### Work order:
Please filter the data below down to the lines holding the string "input".

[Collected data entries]

──────

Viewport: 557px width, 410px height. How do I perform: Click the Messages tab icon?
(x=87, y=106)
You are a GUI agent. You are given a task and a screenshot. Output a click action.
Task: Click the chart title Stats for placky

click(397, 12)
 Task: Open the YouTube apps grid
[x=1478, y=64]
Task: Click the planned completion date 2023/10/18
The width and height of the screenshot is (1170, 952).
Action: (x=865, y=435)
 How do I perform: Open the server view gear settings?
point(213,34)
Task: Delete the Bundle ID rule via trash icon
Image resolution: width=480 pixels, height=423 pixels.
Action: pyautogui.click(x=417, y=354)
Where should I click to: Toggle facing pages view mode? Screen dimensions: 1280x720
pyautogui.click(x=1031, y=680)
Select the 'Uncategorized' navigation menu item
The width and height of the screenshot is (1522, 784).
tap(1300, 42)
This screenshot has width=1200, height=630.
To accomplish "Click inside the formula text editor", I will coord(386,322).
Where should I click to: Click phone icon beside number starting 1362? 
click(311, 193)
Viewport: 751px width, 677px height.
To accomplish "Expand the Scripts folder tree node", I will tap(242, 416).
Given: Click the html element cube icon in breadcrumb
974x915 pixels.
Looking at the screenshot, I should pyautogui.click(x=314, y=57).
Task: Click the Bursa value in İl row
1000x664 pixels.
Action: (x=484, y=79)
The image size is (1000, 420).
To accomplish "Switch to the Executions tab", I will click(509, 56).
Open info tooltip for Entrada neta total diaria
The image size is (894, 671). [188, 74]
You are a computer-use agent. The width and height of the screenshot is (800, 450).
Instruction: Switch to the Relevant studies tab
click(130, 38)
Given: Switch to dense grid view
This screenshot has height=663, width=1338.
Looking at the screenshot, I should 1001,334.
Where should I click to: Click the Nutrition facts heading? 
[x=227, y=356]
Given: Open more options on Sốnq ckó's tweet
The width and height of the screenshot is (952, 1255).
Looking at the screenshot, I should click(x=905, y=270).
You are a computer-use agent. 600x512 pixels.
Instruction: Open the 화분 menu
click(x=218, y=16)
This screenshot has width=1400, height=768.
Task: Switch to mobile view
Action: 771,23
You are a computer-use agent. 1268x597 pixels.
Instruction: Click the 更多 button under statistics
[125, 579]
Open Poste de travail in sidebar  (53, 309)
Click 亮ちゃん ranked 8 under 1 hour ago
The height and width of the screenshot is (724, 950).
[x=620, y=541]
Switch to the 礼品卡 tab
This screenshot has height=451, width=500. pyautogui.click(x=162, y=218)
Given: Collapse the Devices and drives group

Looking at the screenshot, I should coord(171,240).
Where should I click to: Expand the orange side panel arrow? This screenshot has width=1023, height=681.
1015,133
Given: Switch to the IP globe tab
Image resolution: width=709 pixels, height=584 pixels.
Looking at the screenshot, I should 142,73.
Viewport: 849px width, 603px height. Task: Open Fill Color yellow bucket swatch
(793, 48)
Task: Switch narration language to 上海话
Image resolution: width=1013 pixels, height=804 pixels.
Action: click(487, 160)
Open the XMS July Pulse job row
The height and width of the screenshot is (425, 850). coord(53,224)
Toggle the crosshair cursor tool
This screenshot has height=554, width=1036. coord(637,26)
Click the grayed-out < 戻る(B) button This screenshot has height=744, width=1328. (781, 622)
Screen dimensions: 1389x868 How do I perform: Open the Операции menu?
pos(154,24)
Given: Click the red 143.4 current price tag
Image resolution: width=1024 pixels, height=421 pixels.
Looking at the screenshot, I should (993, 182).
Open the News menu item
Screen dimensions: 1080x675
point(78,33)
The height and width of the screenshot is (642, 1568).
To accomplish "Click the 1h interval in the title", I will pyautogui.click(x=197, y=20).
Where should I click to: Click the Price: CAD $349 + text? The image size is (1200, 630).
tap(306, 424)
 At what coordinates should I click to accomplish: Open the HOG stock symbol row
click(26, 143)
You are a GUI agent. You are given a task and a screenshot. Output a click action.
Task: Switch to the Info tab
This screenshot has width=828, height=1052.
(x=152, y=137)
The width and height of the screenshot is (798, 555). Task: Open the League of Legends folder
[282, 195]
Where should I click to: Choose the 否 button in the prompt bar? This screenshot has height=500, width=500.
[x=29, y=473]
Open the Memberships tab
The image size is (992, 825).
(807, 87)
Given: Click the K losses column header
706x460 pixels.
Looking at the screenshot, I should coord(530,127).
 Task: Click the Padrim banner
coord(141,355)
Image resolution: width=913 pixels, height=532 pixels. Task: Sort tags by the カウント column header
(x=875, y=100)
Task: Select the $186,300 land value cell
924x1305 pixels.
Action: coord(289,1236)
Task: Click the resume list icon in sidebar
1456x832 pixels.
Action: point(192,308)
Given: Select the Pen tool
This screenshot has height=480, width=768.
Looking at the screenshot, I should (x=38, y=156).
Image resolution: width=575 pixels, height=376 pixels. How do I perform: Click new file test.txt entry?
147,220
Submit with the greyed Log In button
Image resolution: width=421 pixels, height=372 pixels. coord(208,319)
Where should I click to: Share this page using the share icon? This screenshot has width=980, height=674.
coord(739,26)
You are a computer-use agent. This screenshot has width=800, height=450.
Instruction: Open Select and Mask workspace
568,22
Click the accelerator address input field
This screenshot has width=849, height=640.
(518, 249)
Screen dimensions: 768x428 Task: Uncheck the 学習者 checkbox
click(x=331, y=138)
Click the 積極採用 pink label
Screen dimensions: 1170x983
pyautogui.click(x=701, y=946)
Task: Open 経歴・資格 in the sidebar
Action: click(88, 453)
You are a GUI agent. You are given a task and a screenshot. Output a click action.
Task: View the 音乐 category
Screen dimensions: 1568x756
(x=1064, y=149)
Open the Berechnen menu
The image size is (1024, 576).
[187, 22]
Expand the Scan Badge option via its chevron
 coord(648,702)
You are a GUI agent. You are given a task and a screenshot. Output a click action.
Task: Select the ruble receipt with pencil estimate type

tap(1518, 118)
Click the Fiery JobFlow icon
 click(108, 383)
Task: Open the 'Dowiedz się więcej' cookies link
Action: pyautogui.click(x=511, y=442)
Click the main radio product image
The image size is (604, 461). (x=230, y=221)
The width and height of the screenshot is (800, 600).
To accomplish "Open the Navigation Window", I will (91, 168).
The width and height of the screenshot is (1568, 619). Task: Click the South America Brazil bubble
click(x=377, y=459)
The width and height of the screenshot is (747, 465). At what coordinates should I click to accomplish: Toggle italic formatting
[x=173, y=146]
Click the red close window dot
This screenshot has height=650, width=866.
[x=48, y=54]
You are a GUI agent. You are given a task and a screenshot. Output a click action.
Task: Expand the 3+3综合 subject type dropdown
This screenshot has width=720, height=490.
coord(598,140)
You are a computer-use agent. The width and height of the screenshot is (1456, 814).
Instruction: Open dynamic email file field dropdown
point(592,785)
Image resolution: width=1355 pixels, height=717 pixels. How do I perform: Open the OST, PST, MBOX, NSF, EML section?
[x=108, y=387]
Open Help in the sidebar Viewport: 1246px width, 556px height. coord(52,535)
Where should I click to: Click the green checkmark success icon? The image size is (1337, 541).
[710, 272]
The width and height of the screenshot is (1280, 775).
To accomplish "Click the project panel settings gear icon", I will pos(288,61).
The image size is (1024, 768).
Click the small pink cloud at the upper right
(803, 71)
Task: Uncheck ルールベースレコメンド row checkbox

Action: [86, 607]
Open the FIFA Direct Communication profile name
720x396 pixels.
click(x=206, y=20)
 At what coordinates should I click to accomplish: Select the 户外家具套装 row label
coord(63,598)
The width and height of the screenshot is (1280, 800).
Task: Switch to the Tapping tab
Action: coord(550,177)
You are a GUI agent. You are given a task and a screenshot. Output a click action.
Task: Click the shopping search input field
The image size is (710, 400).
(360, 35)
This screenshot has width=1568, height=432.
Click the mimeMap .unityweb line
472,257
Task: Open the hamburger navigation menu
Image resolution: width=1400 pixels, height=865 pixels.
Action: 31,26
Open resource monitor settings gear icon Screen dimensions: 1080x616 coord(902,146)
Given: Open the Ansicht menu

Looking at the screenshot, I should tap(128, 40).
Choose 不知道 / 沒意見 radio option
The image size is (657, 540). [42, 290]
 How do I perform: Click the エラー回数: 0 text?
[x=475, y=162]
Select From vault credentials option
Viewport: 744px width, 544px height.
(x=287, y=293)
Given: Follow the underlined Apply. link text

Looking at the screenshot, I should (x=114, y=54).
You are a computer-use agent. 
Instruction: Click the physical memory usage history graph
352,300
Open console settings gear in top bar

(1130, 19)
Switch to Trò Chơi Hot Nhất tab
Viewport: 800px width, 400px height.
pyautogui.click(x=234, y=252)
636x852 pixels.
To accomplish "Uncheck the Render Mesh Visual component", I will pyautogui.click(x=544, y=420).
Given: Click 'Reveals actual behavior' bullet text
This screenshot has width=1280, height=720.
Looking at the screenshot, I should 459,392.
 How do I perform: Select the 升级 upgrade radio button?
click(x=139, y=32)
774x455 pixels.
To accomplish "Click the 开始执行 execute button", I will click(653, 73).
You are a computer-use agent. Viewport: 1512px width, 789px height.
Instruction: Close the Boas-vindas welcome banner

──────

### Task result:
Click the accelerator address input field
Task: Click the shopping search input field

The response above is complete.